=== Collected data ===

..........

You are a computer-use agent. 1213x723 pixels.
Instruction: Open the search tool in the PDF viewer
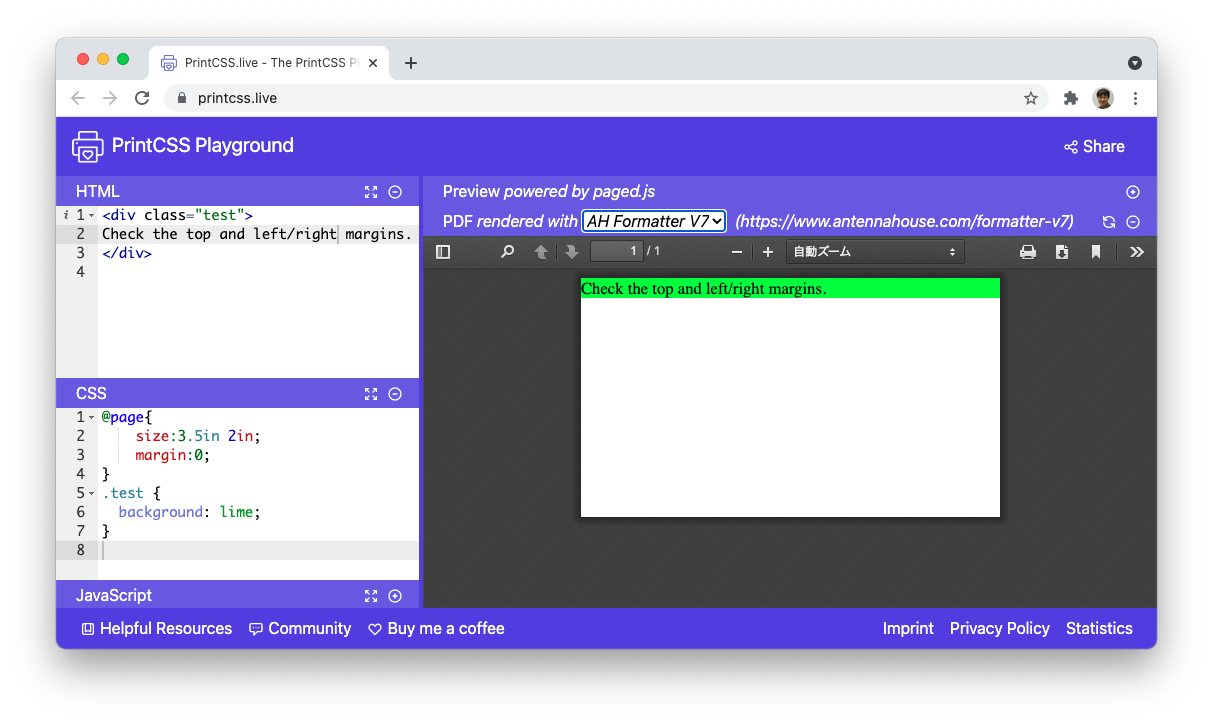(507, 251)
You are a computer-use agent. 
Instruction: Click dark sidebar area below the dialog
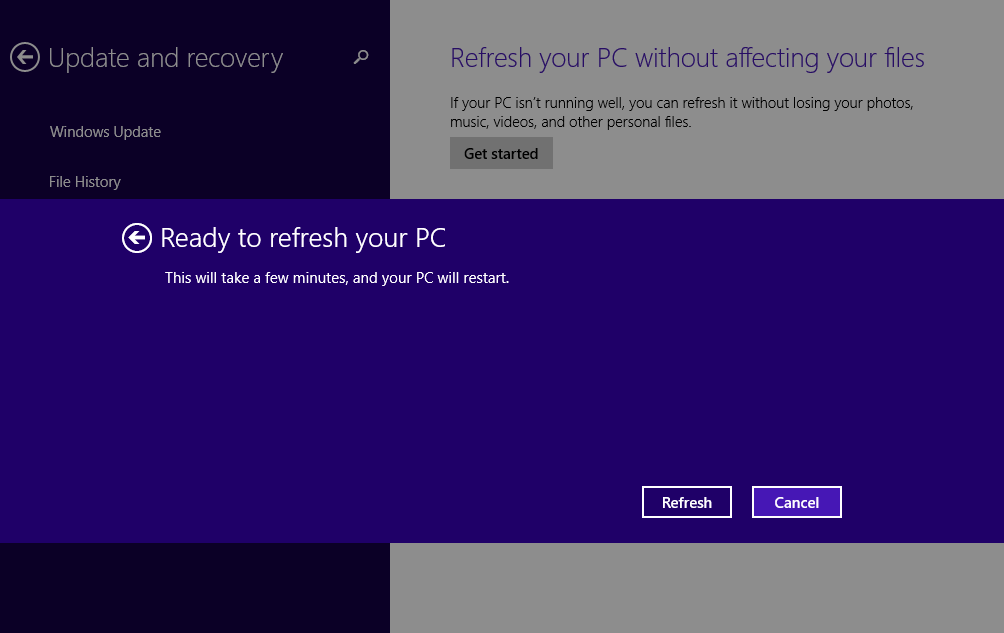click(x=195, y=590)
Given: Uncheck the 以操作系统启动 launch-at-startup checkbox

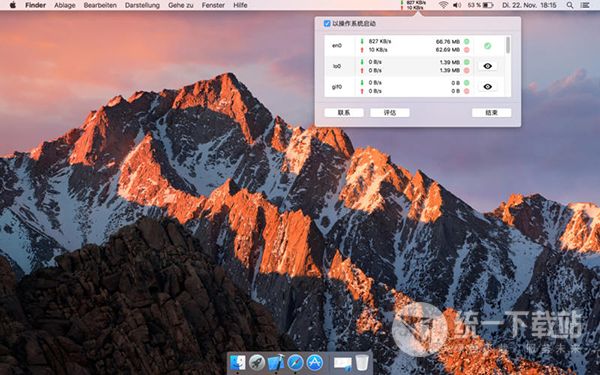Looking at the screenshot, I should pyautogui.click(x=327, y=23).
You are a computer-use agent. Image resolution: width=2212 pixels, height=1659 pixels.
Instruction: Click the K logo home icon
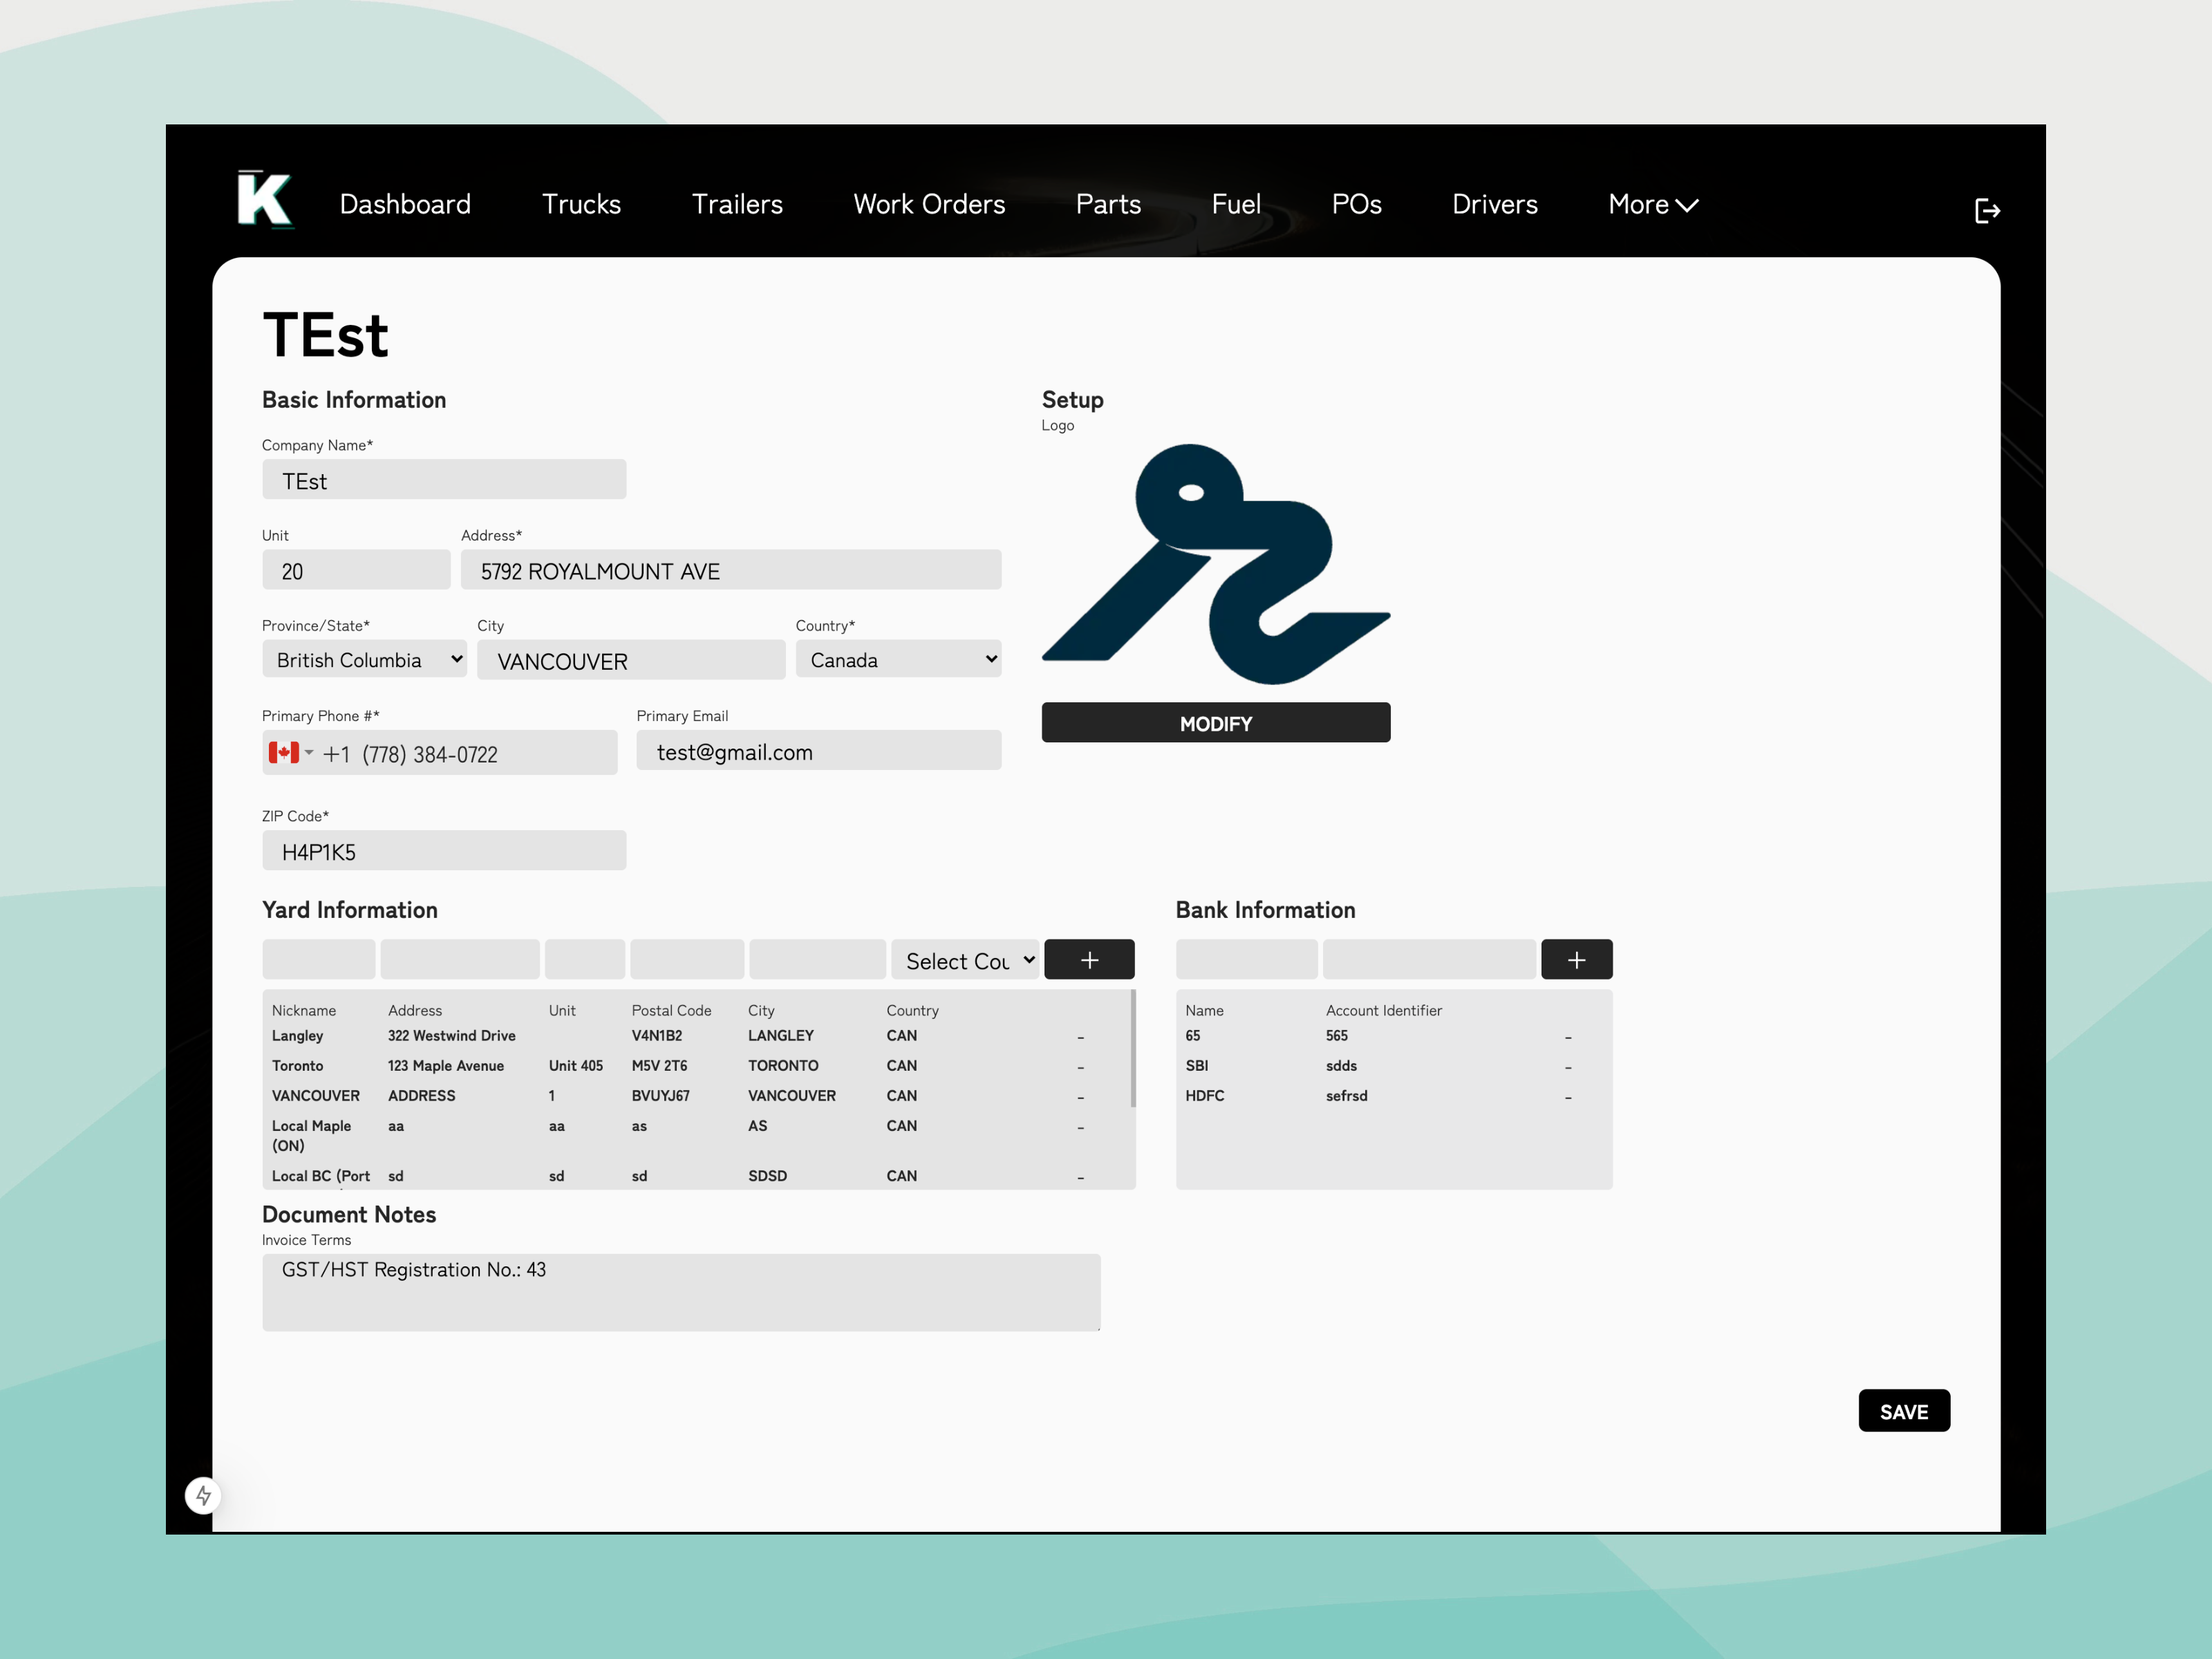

..........

=== Task directions ===
Reproduce all of the items above line for line, exactly as they appear, leaving out the pictures.

=== Finished exercise ===
You are a computer-use agent. 1213x723 pixels.
Instruction: Open the search tool in the PDF viewer
(507, 251)
You are a computer-use agent. 
Instruction: Click dark sidebar area below the dialog
click(x=195, y=590)
Given: Uncheck the 以操作系统启动 launch-at-startup checkbox

Looking at the screenshot, I should pyautogui.click(x=327, y=23).
You are a computer-use agent. Image resolution: width=2212 pixels, height=1659 pixels.
Instruction: Click the K logo home icon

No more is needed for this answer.